# mass airflow sensor



## rusty (Oct 29, 2004)

Greetings all,

New member, found your forum today. Did a quick search but didn’t find the exact question. Sorry if it is a repeat.

Have a 97 SE, 92,000 miles never a major problem. Always run quality 92/3 octane and synthetic 10w30. Am an ex-mechanic from way back and a major do-it-yourselfer. Rarely does anyone but me work on my cars outside of exhaust and tires. 

Changed the starter last week. It was definitely shot. Put on an Autozone rebuilt unit and it worked perfectly. Changed air filter while I was in there. Upon starting, service engine light was on. Rechecked everything and found I left the very bottom sensor on the air intake unplugged. Figured that must be it. Plugged it back in, light still on. Back to Autozone for code check. They said possible vacuum leak or mass airflow sensor. Took to dealer to verify. They said $600+ for new mass airflow sensor! Light came on once before and dealer changed charcoal canister and vent control valve. BTW, the car runs beautifully

Question is did I trip the light by starting the car w/that sensor unplugged? Do I really need a new flow sensor? How about unplugging that dang light? Do we really need it tripping on for every little thing?

• Required actions
[1] Summarize the mass airflow sensor forum post in two sentences.
[2] Extend the mass airflow sensor forum post from its final sentence.
The items come from a separate source.

• Information provided
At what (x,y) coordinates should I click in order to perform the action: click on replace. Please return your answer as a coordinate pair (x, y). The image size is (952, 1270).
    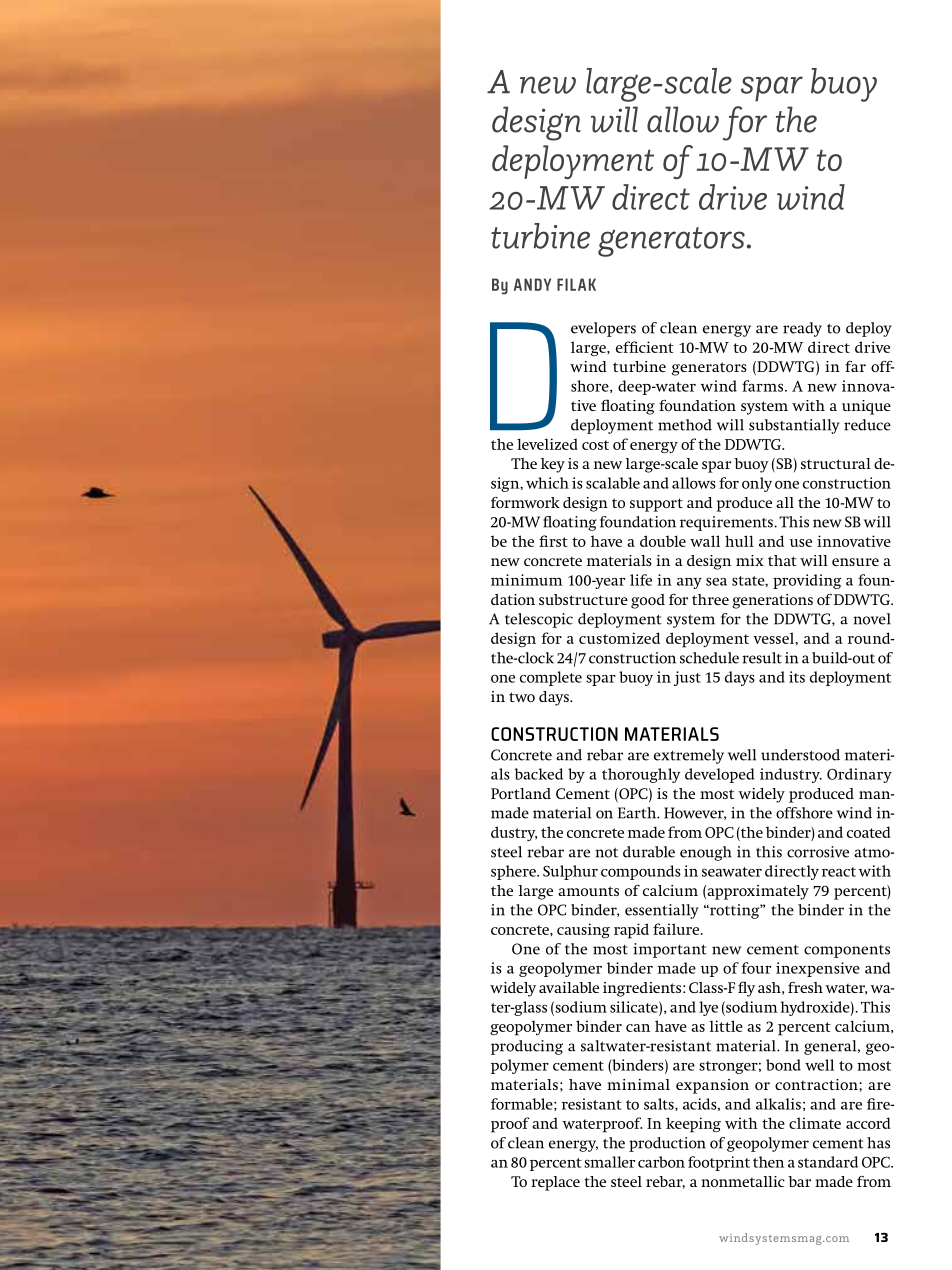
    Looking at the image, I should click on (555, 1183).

---

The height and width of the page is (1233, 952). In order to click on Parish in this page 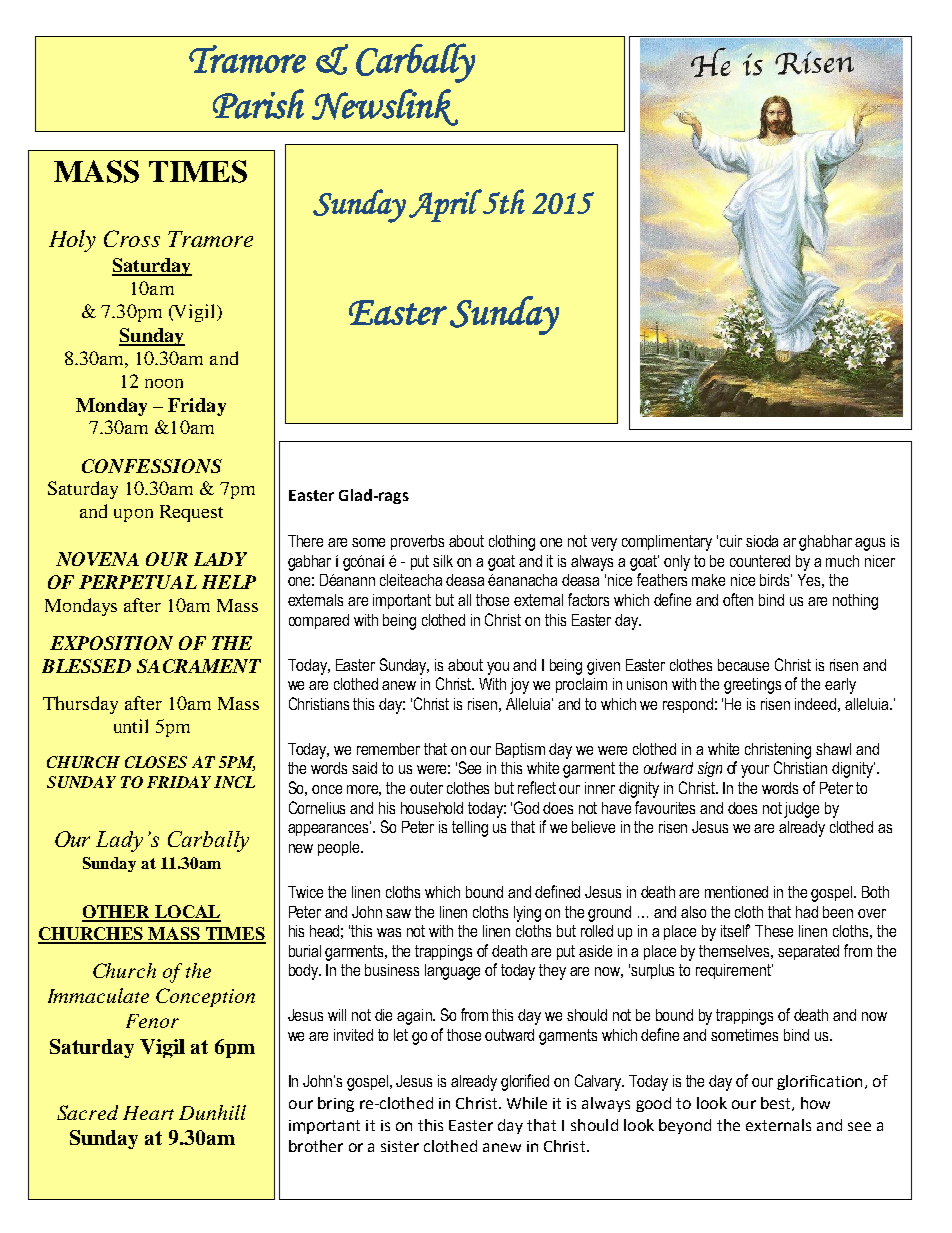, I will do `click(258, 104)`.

• Responses by task
[1] After replacing the starter and air filter on a 97 SE with 92,000 miles, the poster found the service engine light on and stayed on even after plugging back in a sensor on the air intake that had been left unplugged. A code check suggested a vacuum leak or the mass airflow sensor, the dealer quoted more than $600 for a new sensor, and the poster asks whether starting the car with that sensor unplugged tripped the light and whether a new sensor is really needed.

[2]
Thanks in advance for any replies.

edit: I did search some more and found how to reset the light. At least the car is running good and I now know how to reset the light. 

I still would like some feedback on the mass airflow sensor and if in fact mine is really bad.


----------



## Vsamoylov (Oct 28, 2004)

i have 1 for sale from a 96 max. check the dealer if it will work on 97 though. i let it go for $125 shipped though if it will work on your car.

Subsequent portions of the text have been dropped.